## ПРЕДОСТАВЛЕННЫЙ ТЕКСТ:
Читаем Советская литература: Побежденные победители полностью

Выходит, что так, за что им — скажем, Светлову — хвала. Но само государство от этого не меняется и всегда может — если захочет — покарать за отступление на позиции «реакционности». Тем более — либерализма. И постоянное сознание этого насилует мозг и душу, держа писателя, как было сказано, в состоянии заложничества.

Таким заложником был Ярослав Васильевич Смеляков (1913–1972), что так понятно для человека, арестовывавшегося трижды (сперва с 1934-го по 1937-й, затем, после плена у финнов, прошел «проверочный» лагерь, наконец, в 1951-м пошел в ГУЛаг как «повторник»).

Сам он к тому же отличнейше понимал, что власть и судьба могли обойтись с ним еще круче — как с его ближайшими друзьями, поэтами Борисом Петровичем Корниловым (1907–1938) и Павлом Николаевичем Васильевым (1910–1937), погибшими в заключении. И словно бы оправдывался в смятенных стихах, вызванных письмом, которое пришло от корниловской матери: «Как мне объяснить ей, что случайно / мы местами обменялись с ним? /…Он бы стал сейчас лауреатом, / я б лежал в могилке без наград. / Я-то перед ним не виноватый, / он-то предо мной не виноват».

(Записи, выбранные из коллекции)
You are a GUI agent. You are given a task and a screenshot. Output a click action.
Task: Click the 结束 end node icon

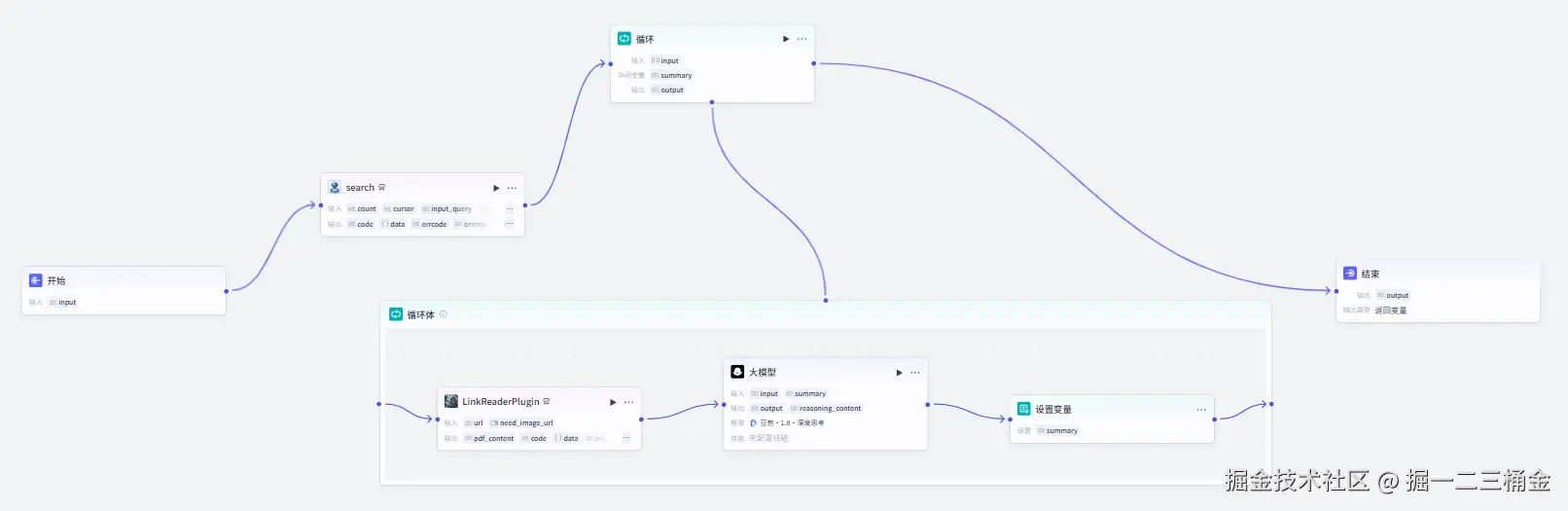1350,274
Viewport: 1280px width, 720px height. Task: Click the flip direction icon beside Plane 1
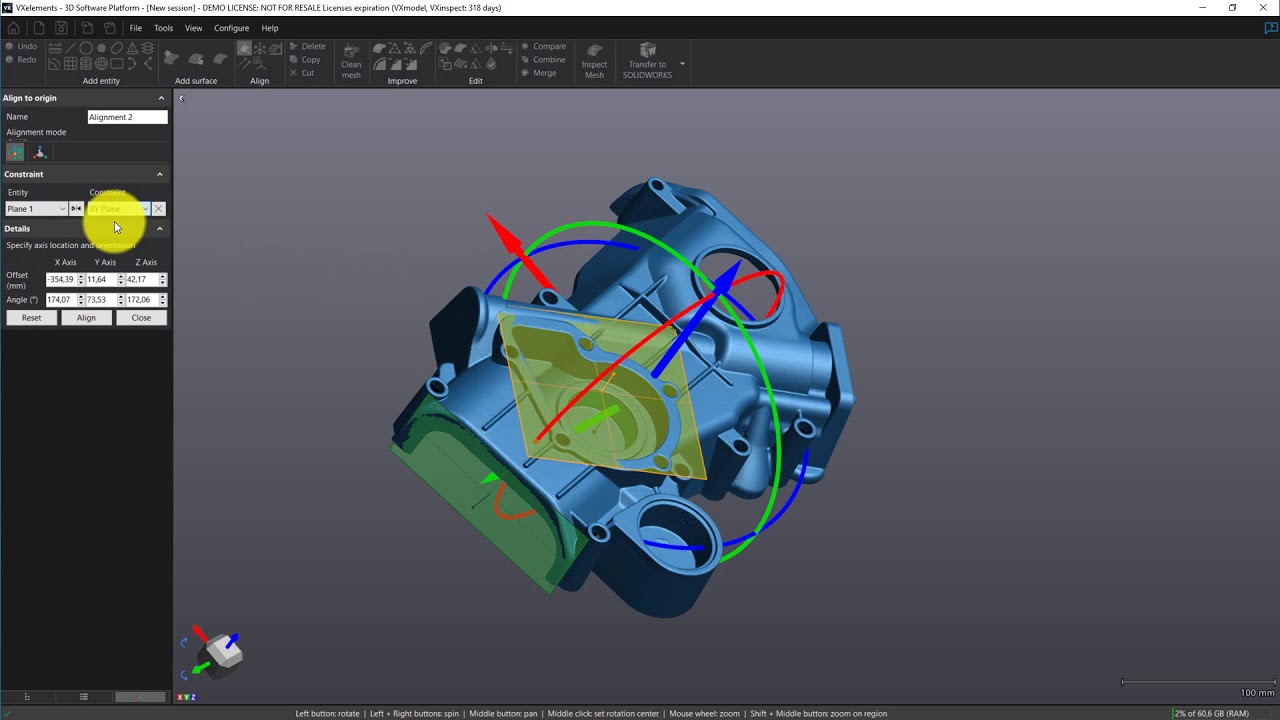[76, 209]
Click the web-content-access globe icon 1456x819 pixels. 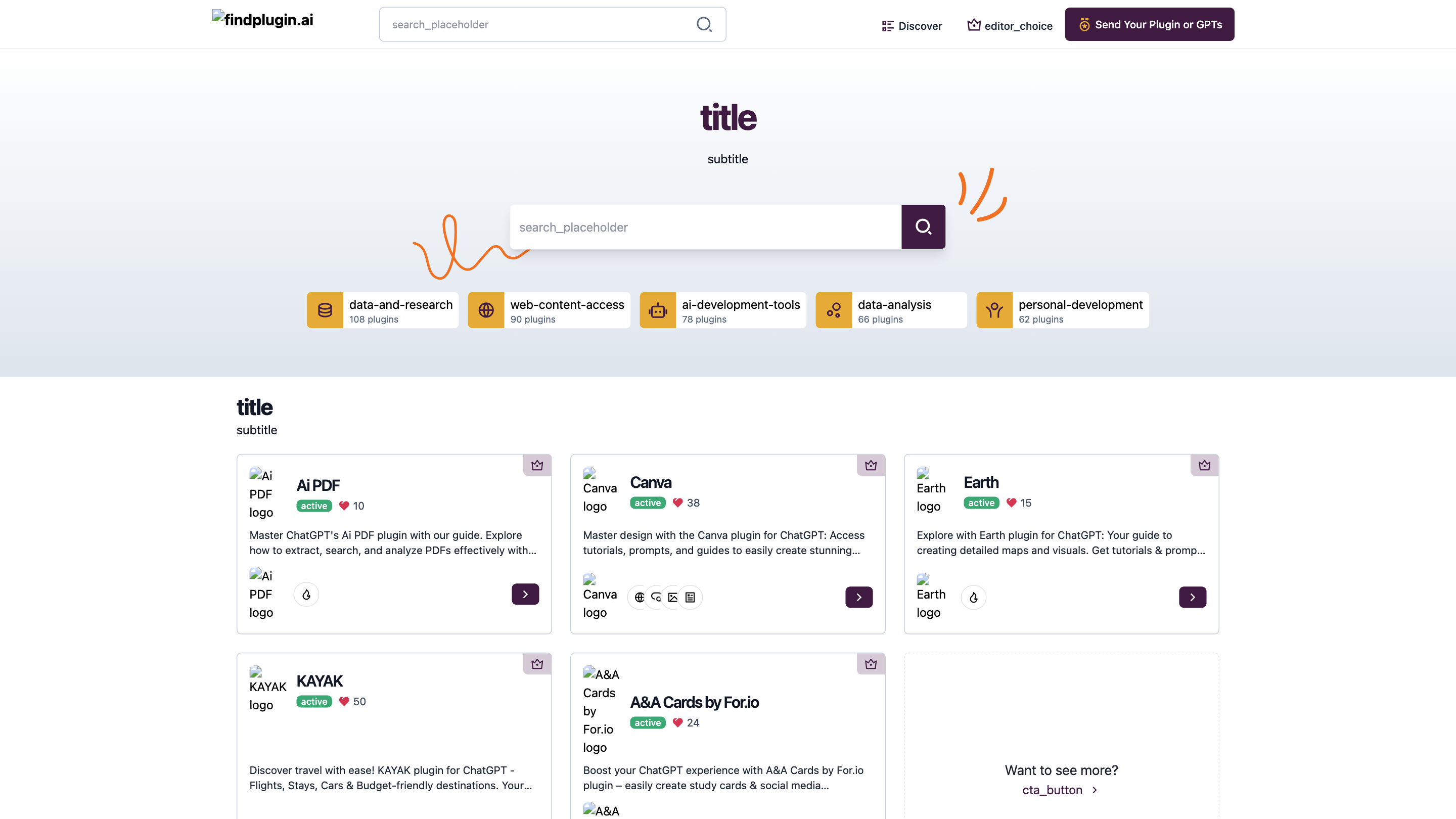pos(486,310)
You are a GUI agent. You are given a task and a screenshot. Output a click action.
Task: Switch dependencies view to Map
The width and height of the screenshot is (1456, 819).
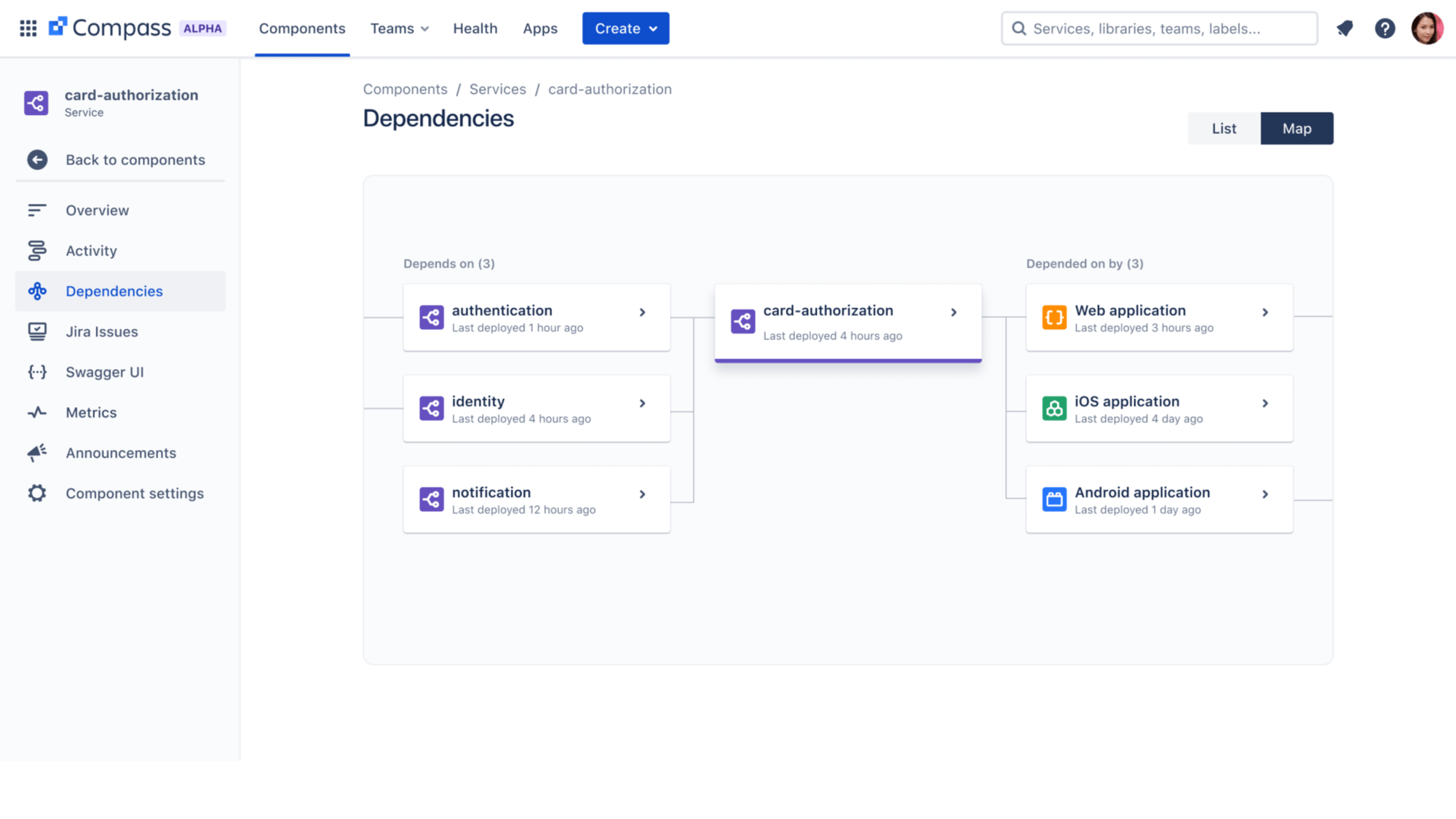pyautogui.click(x=1297, y=129)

## ЗАДАНИЕ:
Перепишите предоставленный текст о Смелякове целиком, слово в слово, сохранив пунктуацию.

## ПИСЬМЕННЫЙ ОТВЕТ:
Читаем Советская литература: Побежденные победители полностью

Выходит, что так, за что им — скажем, Светлову — хвала. Но само государство от этого не меняется и всегда может — если захочет — покарать за отступление на позиции «реакционности». Тем более — либерализма. И постоянное сознание этого насилует мозг и душу, держа писателя, как было сказано, в состоянии заложничества.

Таким заложником был Ярослав Васильевич Смеляков (1913–1972), что так понятно для человека, арестовывавшегося трижды (сперва с 1934-го по 1937-й, затем, после плена у финнов, прошел «проверочный» лагерь, наконец, в 1951-м пошел в ГУЛаг как «повторник»).

Сам он к тому же отличнейше понимал, что власть и судьба могли обойтись с ним еще круче — как с его ближайшими друзьями, поэтами Борисом Петровичем Корниловым (1907–1938) и Павлом Николаевичем Васильевым (1910–1937), погибшими в заключении. И словно бы оправдывался в смятенных стихах, вызванных письмом, которое пришло от корниловской матери: «Как мне объяснить ей, что случайно / мы местами обменялись с ним? /…Он бы стал сейчас лауреатом, / я б лежал в могилке без наград. / Я-то перед ним не виноватый, / он-то предо мной не виноват».